— ZIEL —
Gib jede Zeile unten, die die Zeichenfolge „This“ enthält, vollständig an.

— DATEN ZUR AUFGABE —
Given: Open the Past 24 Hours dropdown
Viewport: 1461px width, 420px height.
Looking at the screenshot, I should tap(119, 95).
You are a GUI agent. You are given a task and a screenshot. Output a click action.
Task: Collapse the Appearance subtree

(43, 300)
...
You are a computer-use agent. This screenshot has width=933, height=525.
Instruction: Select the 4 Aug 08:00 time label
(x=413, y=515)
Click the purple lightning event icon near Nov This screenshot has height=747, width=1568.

— ERGEBNIS —
You are a computer-use agent. This screenshot has width=933, height=525.
Click the purple lightning event icon near Nov This screenshot has height=747, width=1568.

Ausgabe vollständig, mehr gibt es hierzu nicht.